### [WRITTEN TASK]
Can you copy everything in the passage on the bourgeoisie from "The bourgeoisie, wherever" down to "direct, brutal exploitation.", word for word?

### [PROVIDED TEXT]

Karl Marx on the necessary task the “bourgeoisie” was doing in putting an end to “feudal and patriarchal relations” (1848)

Karl Marx

The German socialist Karl Marx (1818-1883) was a much better journalist than he was an economist. Here is an example from The Communist Manifesto (1848) on how “capitalism” freed many people by breaking the crippling bonds of feudal society and ushering in free trade and free markets:

The bourgeoisie, wherever it has got the upper hand, has put an end to all feudal, patriarchal, idyllic relations. It has pitilessly torn asunder the motley feudal ties that bound man to his “natural superiors”, and has left remaining no other nexus between man and man than naked self-interest, than callous “cash payment”. It has drowned the most heavenly ecstasies of religious fervour, of chivalrous enthusiasm, of philistine sentimentalism, in the icy water of egotistical calculation. It has resolved personal worth into exchange value, and in place of the numberless indefeasible chartered freedoms, has set up that single, unconscionable freedom – Free Trade. In one word, for exploitation, veiled by religious and political illusions, it has substituted naked, shameless, direct, brutal exploitation.

### [DATA EXTRACT]

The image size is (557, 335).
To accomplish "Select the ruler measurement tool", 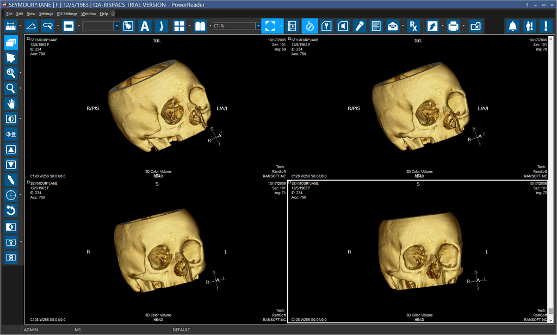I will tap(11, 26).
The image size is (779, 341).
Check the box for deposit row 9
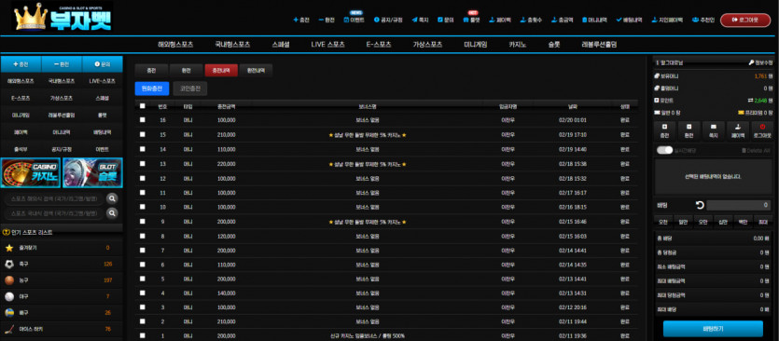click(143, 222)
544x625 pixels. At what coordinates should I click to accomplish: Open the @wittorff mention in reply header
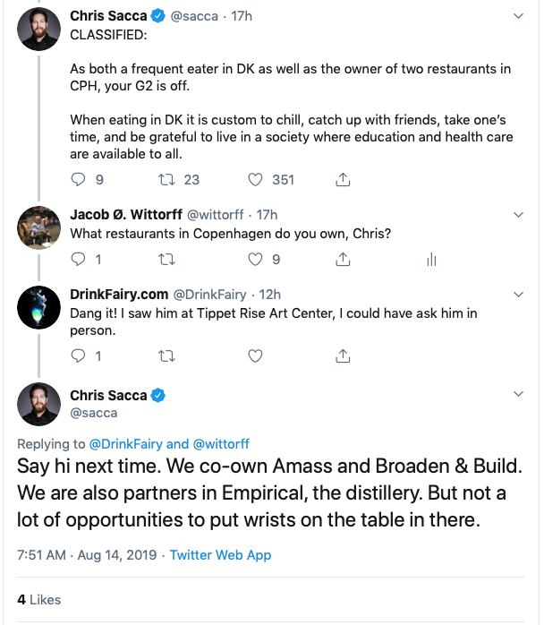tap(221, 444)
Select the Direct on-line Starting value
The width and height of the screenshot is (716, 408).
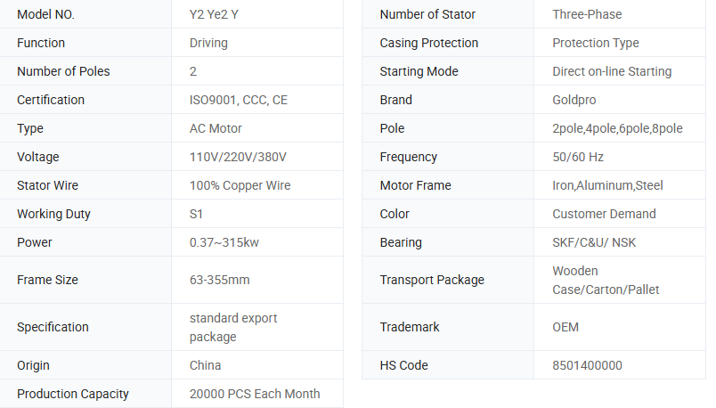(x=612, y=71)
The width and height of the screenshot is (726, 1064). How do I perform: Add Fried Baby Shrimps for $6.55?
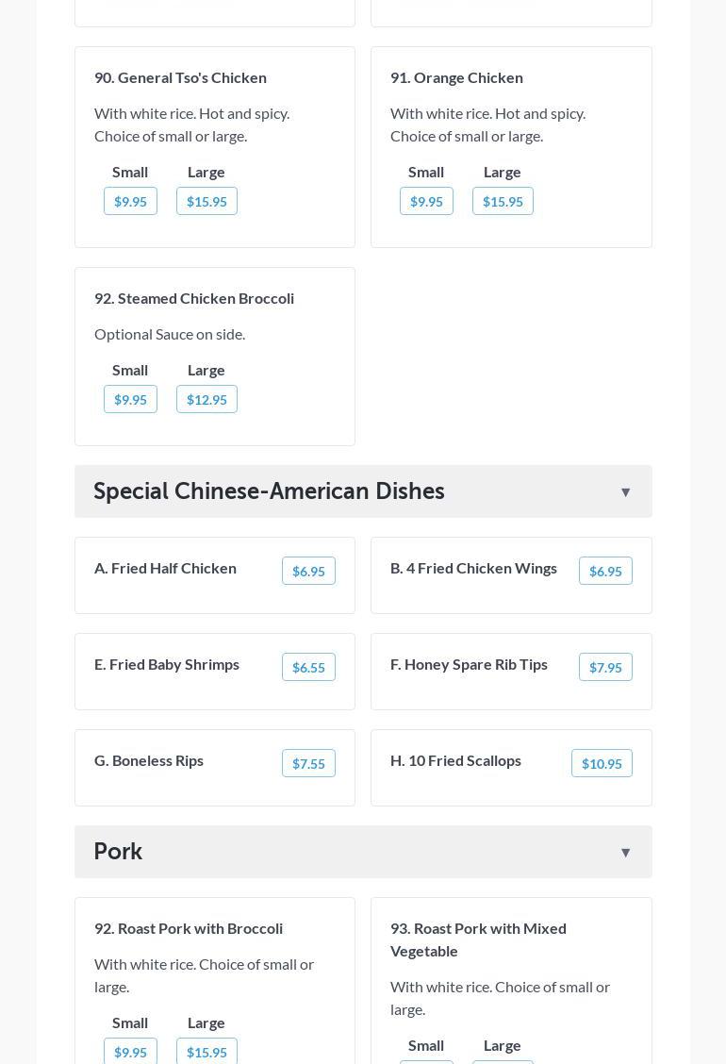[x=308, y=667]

### [WORKED ANSWER]
The bourgeoisie, wherever it has got the upper hand, has put an end to all feudal, patriarchal, idyllic relations. It has pitilessly torn asunder the motley feudal ties that bound man to his “natural superiors”, and has left remaining no other nexus between man and man than naked self-interest, than callous “cash payment”. It has drowned the most heavenly ecstasies of religious fervour, of chivalrous enthusiasm, of philistine sentimentalism, in the icy water of egotistical calculation. It has resolved personal worth into exchange value, and in place of the numberless indefeasible chartered freedoms, has set up that single, unconscionable freedom – Free Trade. In one word, for exploitation, veiled by religious and political illusions, it has substituted naked, shameless, direct, brutal exploitation.